To accommodate multilingualism, Greenberg proposed the index of communication. As before, the index is a value between 0 and 1. A value close to 1 indicates high communicability and a value close to 0 indicates the opposite. If I randomly pick two individuals in a population, and each individual speaks one or more languages, then what is the probability that the individuals share at least one language in common? To ensure communicability, only one language has to overlap. (This index too has its problems. One flaw is that it ignores how well an individual speaks a particular language – something that might be hard to elicit in a survey. Another is how to set the threshold of communicability - is knowing a few basic words sufficient?)

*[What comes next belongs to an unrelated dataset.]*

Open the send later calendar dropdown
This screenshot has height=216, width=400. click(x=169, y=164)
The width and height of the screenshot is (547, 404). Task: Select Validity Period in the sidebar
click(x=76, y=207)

Consider the simplest case where a population speaks only two languages, M and N. Using a census, you can calculate the proportion of the population that speaks M only, N only, and is bilingual in M and N. Suppose those proportions are 0.5 (speak M only), 0.3 (speak N only) and 0.2 (speak both M and N). To calculate the index of communication, I simply subtract the cases where the two individuals cannot understand/communicate with each other, which happens when the first individual speaks only M and the other only N, and vice-versa: 

1 – [0.5 x 0.3] – [0.3 x 0.5] = 0.7 

The same idea can be extended to more than two languages. 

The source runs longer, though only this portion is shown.